*SOURCE EXTRACT*
== Segment start ==

How We Use Claude Code and Codex to Build Better WFM Tools
AI coding assistants like Claude Code and OpenAI Codex are changing how we build workforce management software — how we ship faster, reduce bugs, and stay focused on what matters.
The New Reality of AI-Assisted Development
Scheduling logic is full of edge cases: overlapping shifts, legal compliance rules, timezone arithmetic, fairness constraints. The kind of code that looks simple on the surface but hides weeks of debugging underneath.
Over the past year, we have been leaning heavily on two AI coding assistants, Anthropic's Claude Code and OpenAI's Codex, to help us move faster without sacrificing quality. This post is an honest account of how we use them, where they shine, and where we still rely on human judgment.
What Is Claude Code?
Claude Code is Anthropic's agentic coding tool. Unlike a simple autocomplete, it can read your codebase, understand context across files, write and edit code, run tests, and iterate based on the results. You give it a task in plain language and it works through it step by step.
For us, it has become the go-to tool for anything that requires understanding how multiple parts of the system fit together: refactoring a scheduling algorithm, updating an API integration, or writing tests for complex business logic.

== Segment end ==

*PROBLEM DETAILS*
Transcribe the stretch of the post on AI coding assistants from "How We Use Claude" through "Is Claude Code?". The rows have no connection to the post.

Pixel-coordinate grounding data
== Segment start ==

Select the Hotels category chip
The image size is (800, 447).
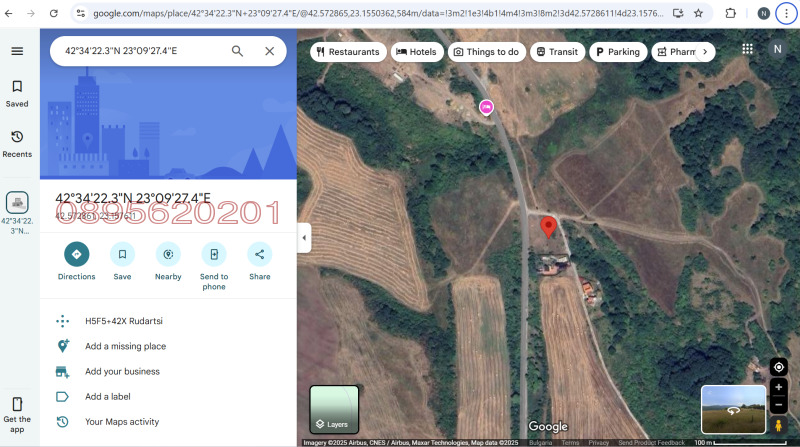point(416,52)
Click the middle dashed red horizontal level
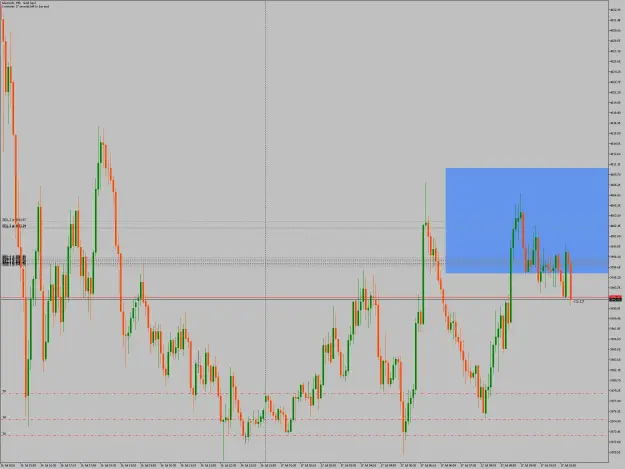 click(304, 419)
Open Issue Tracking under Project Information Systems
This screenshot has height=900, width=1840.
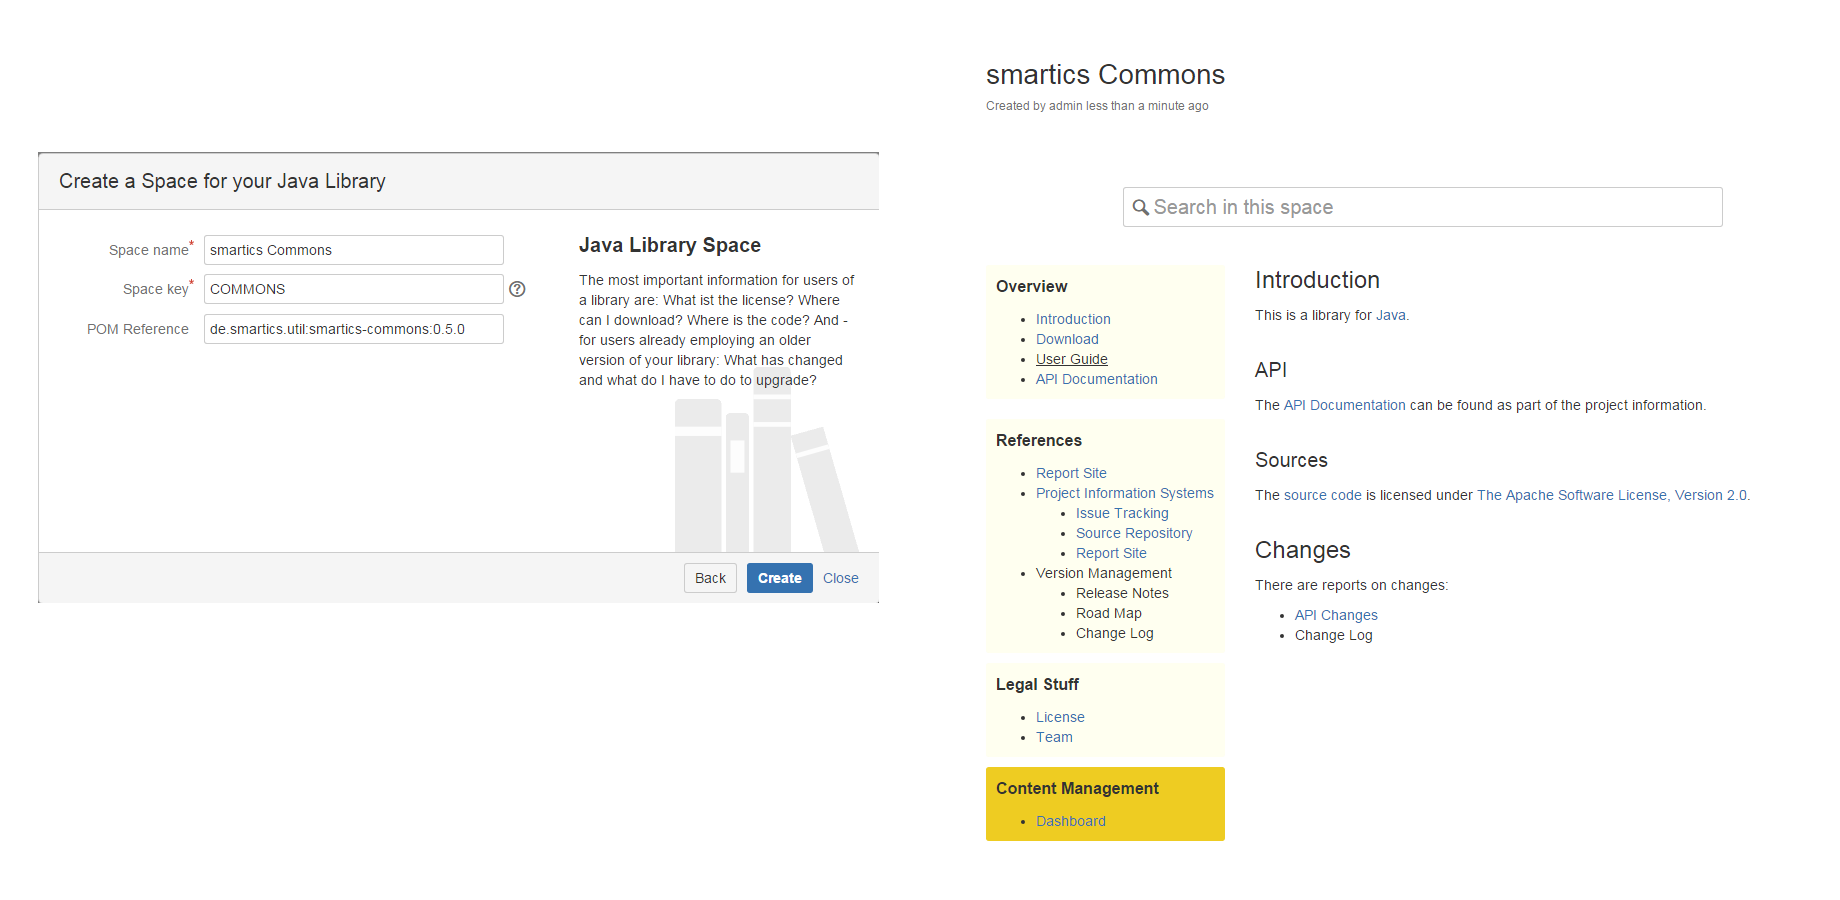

== Segment end ==
== Segment start ==

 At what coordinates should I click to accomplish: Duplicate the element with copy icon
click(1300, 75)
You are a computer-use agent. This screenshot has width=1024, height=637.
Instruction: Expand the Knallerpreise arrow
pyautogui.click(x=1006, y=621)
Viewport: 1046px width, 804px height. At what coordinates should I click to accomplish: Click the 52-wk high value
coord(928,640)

== Segment end ==
== Segment start ==

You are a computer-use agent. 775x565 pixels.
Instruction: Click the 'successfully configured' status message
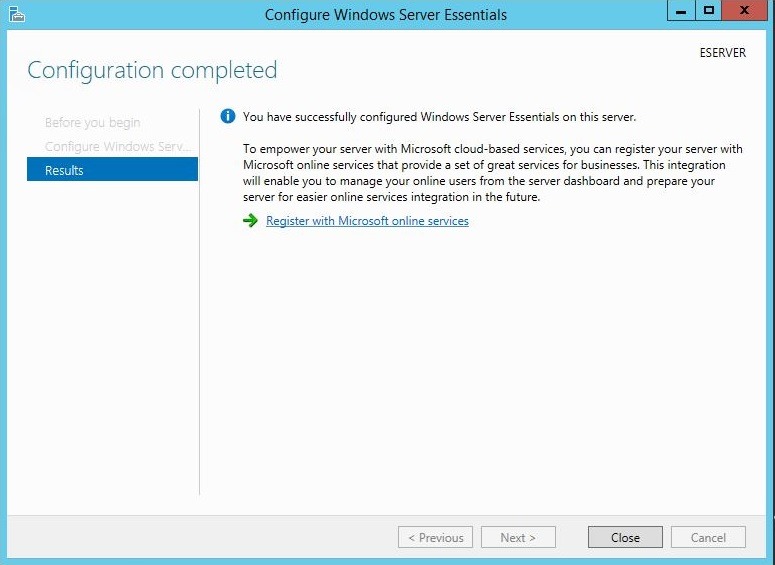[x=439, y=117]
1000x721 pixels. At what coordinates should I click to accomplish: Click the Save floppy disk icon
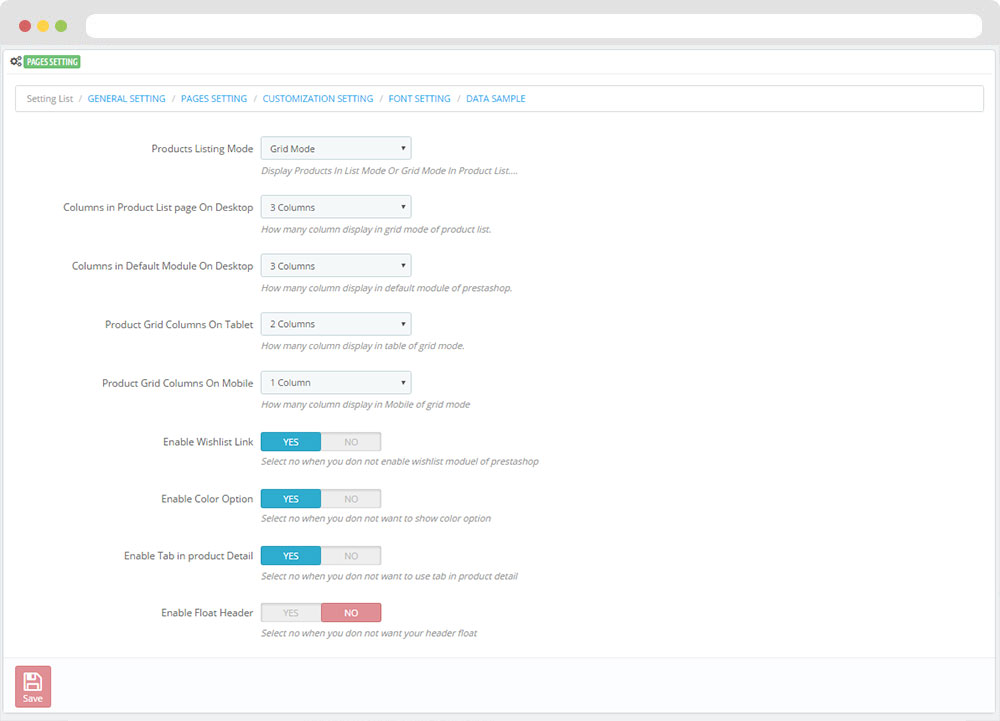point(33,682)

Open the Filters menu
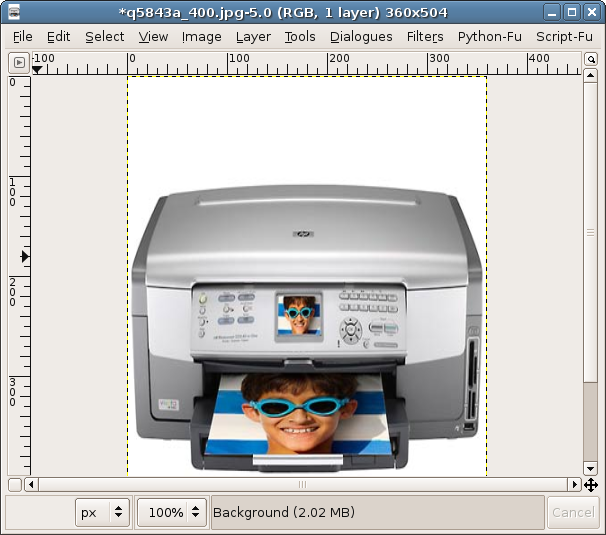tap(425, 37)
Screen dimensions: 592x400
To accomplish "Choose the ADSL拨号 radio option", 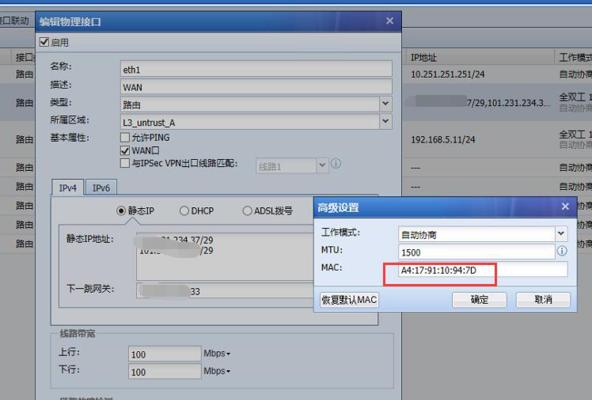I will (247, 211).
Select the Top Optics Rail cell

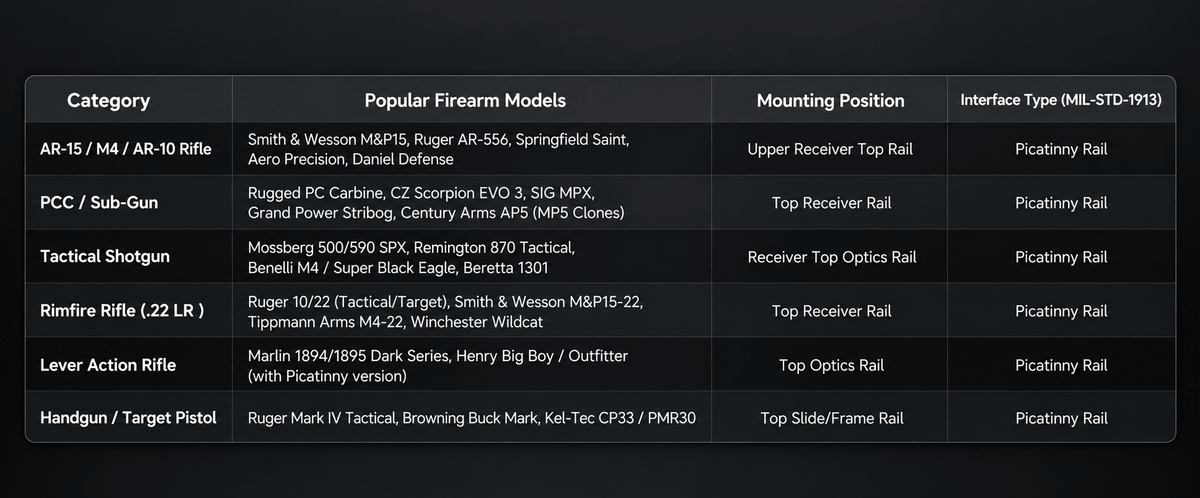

== Segment end ==

*COMPLETED EXERCISE*
How We Use Claude Code and Codex to Build Better WFM Tools
AI coding assistants like Claude Code and OpenAI Codex are changing how we build workforce management software — how we ship faster, reduce bugs, and stay focused on what matters.
The New Reality of AI-Assisted Development
Scheduling logic is full of edge cases: overlapping shifts, legal compliance rules, timezone arithmetic, fairness constraints. The kind of code that looks simple on the surface but hides weeks of debugging underneath.
Over the past year, we have been leaning heavily on two AI coding assistants, Anthropic's Claude Code and OpenAI's Codex, to help us move faster without sacrificing quality. This post is an honest account of how we use them, where they shine, and where we still rely on human judgment.
What Is Claude Code?